Collect all lines from the records below that include the word "Locate".

---- Extracted entries

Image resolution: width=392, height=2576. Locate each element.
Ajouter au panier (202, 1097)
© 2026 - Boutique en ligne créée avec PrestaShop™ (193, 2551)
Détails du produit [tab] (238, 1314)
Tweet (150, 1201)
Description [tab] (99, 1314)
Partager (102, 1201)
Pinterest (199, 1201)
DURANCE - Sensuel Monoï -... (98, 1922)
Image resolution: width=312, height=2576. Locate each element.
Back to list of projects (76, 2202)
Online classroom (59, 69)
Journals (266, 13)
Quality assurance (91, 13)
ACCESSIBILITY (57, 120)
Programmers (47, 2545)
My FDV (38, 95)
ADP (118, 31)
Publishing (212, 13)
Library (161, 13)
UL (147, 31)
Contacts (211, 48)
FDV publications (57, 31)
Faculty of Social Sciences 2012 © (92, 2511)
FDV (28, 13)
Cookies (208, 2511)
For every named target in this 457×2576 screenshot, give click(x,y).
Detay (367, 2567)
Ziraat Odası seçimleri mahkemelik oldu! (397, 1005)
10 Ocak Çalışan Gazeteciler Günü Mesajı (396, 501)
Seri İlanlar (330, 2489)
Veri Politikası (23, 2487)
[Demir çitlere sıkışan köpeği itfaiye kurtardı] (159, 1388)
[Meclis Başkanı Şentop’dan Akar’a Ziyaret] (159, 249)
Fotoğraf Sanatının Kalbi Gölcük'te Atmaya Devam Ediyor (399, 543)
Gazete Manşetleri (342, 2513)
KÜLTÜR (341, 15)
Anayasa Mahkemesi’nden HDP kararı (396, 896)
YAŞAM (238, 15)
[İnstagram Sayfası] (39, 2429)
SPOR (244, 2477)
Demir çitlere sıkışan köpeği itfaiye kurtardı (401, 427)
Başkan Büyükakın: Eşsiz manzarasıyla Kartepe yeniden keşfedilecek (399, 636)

--------

Task answer -
Image resolution: width=392, height=2576. Locate each element.
Image resolution: width=312, height=2576. Locate each element.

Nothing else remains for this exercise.